EMPRESA PÚBLICA
REAJUSTE TRIMESTRAL DOS SALÁRIOS
APLICAÇÃO DA CONSOLIDAÇÃO DAS LEIS DO TRABALHO
- Recurso
- —
- Tribunal
Resumo do acórdão
- Inúmeros têm sido os processos julgados com referência à controvérsia presente. - Em primeiro lugar, nos cabe rejeitar a preliminar de incompetência desta Justiça porquanto a existência ou não do vínculo empregatício é mister desta Justiça e o Estado, ao contratar empregados desde que não regidos pelo Estatuto dos Funcionários Públicos, está obrigado a ampará-los com a legislação trabalhista. - Da existência do vínculo empregatício temos até mesmo a confissão da Rda. que criou uma nova situação até agora desconhecida: "servidores para-estatutários". - A sentença está absolutamente certa e acompanha a jurisprudência a respeito. - Ainda agora, na Revista do TRT da 2ª Região, encontramos acórdão ... que reza: "As Rtes. são professoras contratadas pelo Estado, que as considera como "precárias". Por não serem estatutárias, obviamente são celetistas e, como tais, a competência da Justiça do Trabalho, para apreciar e julgar suas ações relativas aos contratos laboriais.

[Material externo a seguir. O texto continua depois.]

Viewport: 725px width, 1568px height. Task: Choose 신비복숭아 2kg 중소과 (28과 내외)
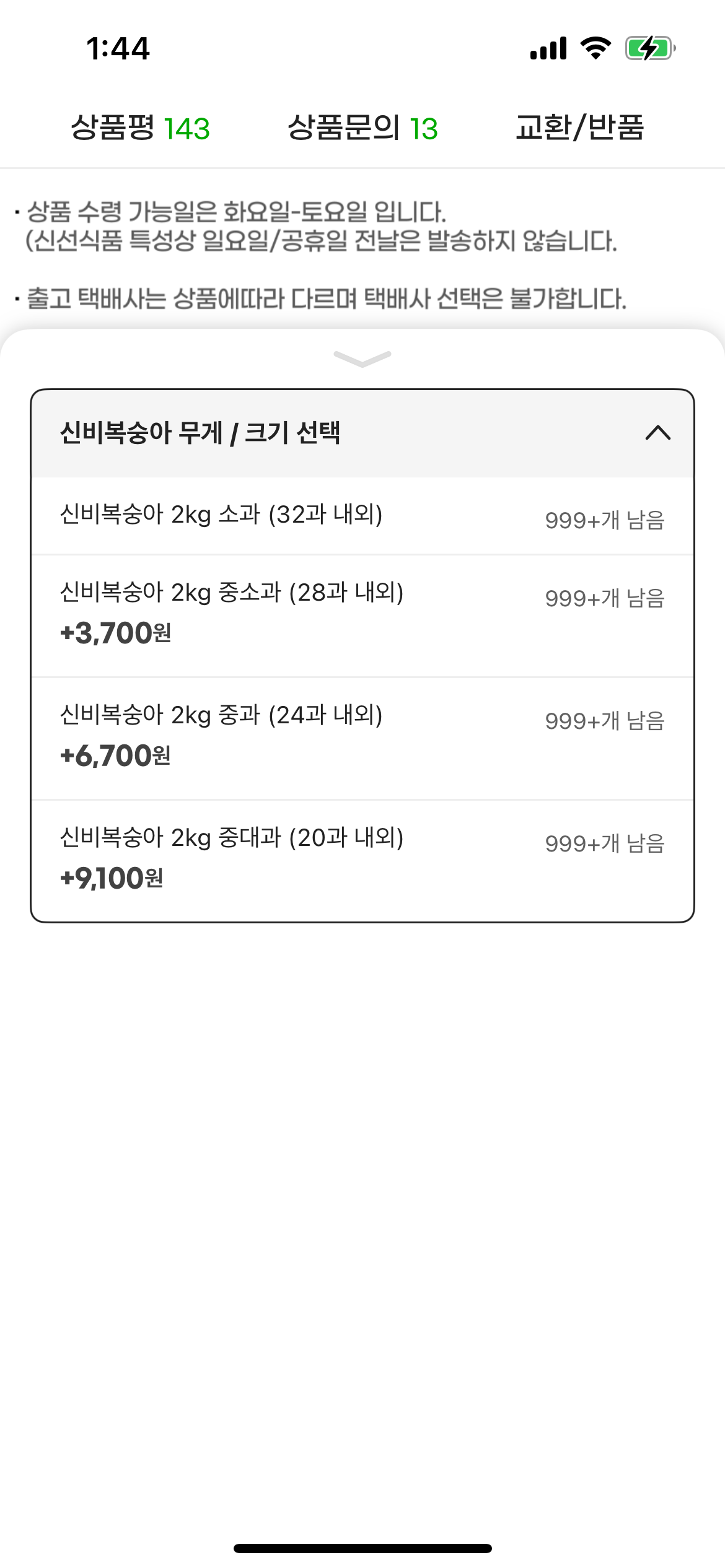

Interativamente este Tribunal vem apreciando casos idênticos, sempre com a mesma solução. A matéria já é bastante conhecida por esta Justiça". - Pelo exposto, nego provimento ao recurso ex-ofício, confirmando integralmente o decisório e nego também ao recurso do Estado do Espírito Santo. Proc. TRT-RO-4.543/80, julgado em 18-02-1981 Arquivo do Ementário Forense, TRT/172 EMFOR 406
Ementa
As professoras primárias, contratadas pelo Estado, não sendo amparadas pelo Estatuto dos Funcionários Públicos, terão seus salários contratuais regidos pela CLT.